[The records — start]
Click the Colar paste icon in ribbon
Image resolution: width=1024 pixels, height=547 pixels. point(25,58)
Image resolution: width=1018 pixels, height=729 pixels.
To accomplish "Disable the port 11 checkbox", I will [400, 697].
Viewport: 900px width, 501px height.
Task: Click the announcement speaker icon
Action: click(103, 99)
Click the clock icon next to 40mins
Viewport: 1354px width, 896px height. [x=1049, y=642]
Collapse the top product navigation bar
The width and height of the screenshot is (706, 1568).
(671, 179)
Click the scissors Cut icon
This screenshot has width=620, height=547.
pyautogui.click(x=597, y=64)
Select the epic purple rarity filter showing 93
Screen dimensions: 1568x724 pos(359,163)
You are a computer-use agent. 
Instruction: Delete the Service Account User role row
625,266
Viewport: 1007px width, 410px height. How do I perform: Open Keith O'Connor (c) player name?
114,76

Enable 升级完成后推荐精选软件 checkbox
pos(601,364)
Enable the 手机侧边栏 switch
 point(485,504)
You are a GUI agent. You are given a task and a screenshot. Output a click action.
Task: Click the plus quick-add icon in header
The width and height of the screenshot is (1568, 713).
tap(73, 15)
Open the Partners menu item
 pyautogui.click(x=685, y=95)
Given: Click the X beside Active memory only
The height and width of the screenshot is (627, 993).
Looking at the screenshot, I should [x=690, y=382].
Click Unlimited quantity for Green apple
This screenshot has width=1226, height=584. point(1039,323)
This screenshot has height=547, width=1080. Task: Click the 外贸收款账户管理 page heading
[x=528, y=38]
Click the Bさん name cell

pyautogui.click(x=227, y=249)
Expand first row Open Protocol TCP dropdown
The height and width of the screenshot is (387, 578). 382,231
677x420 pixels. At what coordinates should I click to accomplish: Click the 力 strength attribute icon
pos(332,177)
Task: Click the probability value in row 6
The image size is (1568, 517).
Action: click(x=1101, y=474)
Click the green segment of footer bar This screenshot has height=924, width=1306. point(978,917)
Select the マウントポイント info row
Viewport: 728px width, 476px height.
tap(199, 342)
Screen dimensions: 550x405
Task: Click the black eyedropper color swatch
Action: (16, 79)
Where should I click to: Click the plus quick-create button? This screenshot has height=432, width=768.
[The records — finish]
Send back all of the entries exactly, with nothing missing.

*Result*.
Click the Colar paste icon in ribbon
Image resolution: width=1024 pixels, height=547 pixels. point(25,58)
Image resolution: width=1018 pixels, height=729 pixels.
To accomplish "Disable the port 11 checkbox", I will [400, 697].
Viewport: 900px width, 501px height.
Task: Click the announcement speaker icon
Action: click(103, 99)
Click the clock icon next to 40mins
Viewport: 1354px width, 896px height. [x=1049, y=642]
Collapse the top product navigation bar
The width and height of the screenshot is (706, 1568).
(671, 179)
Click the scissors Cut icon
This screenshot has width=620, height=547.
pyautogui.click(x=597, y=64)
Select the epic purple rarity filter showing 93
Screen dimensions: 1568x724 pos(359,163)
You are a computer-use agent. 
Instruction: Delete the Service Account User role row
625,266
Viewport: 1007px width, 410px height. How do I perform: Open Keith O'Connor (c) player name?
114,76

Enable 升级完成后推荐精选软件 checkbox
pos(601,364)
Enable the 手机侧边栏 switch
 point(485,504)
You are a GUI agent. You are given a task and a screenshot. Output a click action.
Task: Click the plus quick-add icon in header
The width and height of the screenshot is (1568, 713).
tap(73, 15)
Open the Partners menu item
 pyautogui.click(x=685, y=95)
Given: Click the X beside Active memory only
The height and width of the screenshot is (627, 993).
Looking at the screenshot, I should [x=690, y=382].
Click Unlimited quantity for Green apple
This screenshot has width=1226, height=584. point(1039,323)
This screenshot has height=547, width=1080. Task: Click the 外贸收款账户管理 page heading
[x=528, y=38]
Click the Bさん name cell

pyautogui.click(x=227, y=249)
Expand first row Open Protocol TCP dropdown
The height and width of the screenshot is (387, 578). 382,231
677x420 pixels. At what coordinates should I click to accomplish: Click the 力 strength attribute icon
pos(332,177)
Task: Click the probability value in row 6
The image size is (1568, 517).
Action: click(x=1101, y=474)
Click the green segment of footer bar This screenshot has height=924, width=1306. point(978,917)
Select the マウントポイント info row
Viewport: 728px width, 476px height.
tap(199, 342)
Screen dimensions: 550x405
Task: Click the black eyedropper color swatch
Action: (16, 79)
Where should I click to: Click the plus quick-create button? This screenshot has height=432, width=768.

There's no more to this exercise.